So, about a week ago this New York Times infographic, combined with rewatching the documentary Food Fight and re-reading Julie Guthman's "Bringing good food to others" while preparing lesson plans, brought a few things to a head for me, and I wanted to share them briefly here. 

First, this New York Times graphic. Jeremy Ashkenas asked, "Can you live on minimum wage?" As one Facebook friend commenting on the article said, "In short, 'No.' In long, 'Noooooo.'" The interactive page allows you to set your state then enter bills to see what life would be like on the poverty line. After paying rent and my monthly bills--which for our apartment are only Internet and water--I had a bit of cash for groceries. Paying off credit card debt left me, well, far deeper in debt. Forget about student loan payments.

I recently watched Food Fight, a movie with the tagline, "Revolution never tasted so good." I was curious how the revolution would be framed. Who is asking whom to do what? Who's stirring up this revolution? Scattered in with the usual bashes at Earl Butz and the reminder to shop the perimeter of the grocery store was this burning story of revolution--one led by Alice Waters and her restaurant, Chez Panisse. Waters, along with famous chefs of California and the organic farmers who supply them, remind viewers that seasonal tastes better. That we need to be teaching our students how to prepare and recognize real food. 

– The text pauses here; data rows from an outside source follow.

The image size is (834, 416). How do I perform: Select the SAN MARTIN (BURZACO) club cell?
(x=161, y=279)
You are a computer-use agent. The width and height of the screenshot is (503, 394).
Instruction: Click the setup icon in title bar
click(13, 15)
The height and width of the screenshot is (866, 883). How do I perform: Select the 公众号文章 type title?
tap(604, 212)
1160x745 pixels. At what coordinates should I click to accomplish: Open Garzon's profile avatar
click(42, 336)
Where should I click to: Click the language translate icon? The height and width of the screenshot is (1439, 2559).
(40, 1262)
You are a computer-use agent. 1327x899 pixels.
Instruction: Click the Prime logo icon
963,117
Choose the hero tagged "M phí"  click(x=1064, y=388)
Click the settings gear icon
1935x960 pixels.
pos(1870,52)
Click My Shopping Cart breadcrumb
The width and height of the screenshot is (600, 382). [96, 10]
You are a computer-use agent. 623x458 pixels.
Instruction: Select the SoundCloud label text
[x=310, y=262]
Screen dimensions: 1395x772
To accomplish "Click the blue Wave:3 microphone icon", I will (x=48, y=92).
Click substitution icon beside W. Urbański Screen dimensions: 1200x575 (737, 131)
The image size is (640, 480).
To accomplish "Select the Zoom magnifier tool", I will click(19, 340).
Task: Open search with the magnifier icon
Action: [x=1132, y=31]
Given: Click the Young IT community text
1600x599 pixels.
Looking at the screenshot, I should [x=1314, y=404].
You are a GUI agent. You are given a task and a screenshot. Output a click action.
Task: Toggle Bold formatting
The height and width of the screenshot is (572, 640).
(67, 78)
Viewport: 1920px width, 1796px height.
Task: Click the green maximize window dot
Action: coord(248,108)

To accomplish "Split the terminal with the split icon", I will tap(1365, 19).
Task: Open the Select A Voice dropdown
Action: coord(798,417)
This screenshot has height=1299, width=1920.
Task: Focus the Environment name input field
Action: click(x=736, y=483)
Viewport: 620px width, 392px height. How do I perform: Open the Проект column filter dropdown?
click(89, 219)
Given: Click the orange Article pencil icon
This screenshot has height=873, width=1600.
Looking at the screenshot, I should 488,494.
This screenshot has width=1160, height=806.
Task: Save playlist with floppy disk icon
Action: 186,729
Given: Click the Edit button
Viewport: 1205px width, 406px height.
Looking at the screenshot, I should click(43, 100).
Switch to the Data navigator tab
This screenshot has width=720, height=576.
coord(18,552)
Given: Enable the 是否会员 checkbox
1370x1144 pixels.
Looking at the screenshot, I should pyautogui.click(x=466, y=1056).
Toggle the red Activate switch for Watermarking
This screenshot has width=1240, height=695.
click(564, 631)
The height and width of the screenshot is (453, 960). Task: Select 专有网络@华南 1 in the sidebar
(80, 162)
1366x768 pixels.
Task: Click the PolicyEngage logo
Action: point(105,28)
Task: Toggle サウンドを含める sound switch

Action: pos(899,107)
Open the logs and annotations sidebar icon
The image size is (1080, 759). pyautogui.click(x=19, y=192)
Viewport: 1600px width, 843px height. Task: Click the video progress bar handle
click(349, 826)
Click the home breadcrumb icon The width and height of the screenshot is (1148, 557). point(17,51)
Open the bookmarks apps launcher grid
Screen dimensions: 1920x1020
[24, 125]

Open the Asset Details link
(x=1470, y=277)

These aren't sentiments I disagree with. But what feels most urgent and important is what the documentary cast aside. More than midway through the documentary, Erika Allen of Growing Power commented that this call to eat seasonally is in some ways elitist. The documentary cuts to Dan Barber, chef of Blue Hill at Stone Barns, laughing and admitting that the movement can be elitist. End scene. The film carries on, briefly commenting on the food deserts of low-income neighborhoods. The film closes with what has become the mantra of locavores across the nation: Vote with your fork. Change the system with your choices.

This false message of change through individual, isolated behavior and a casting off of the elitism that all sides of local food projects sense left a horrible taste in my mouth--a taste worse than tomatoes picked green and left to ripen in transit (by, most likely, migrant workers paid far below the minimum wages listed in that New York Times page). But it leaves us with a key question unanswered: If it takes more than a produce aisle to refresh a food desert, then how do we build projects that unite communities around larger-scale, systemic change?

In "Bringing good food to others", Julie Guthman suggests that the implicit whiteness of alternative food projects may be blinding us to other, more inclusive alternatives. I wonder how Food Fight could have addressed revolution or larger-scale change--and how local food advocates could push for larger-scale change--if those who are often cast as in need of saving have more power and voice. These are the conversations I'm most excited to have with my students in just a few weeks.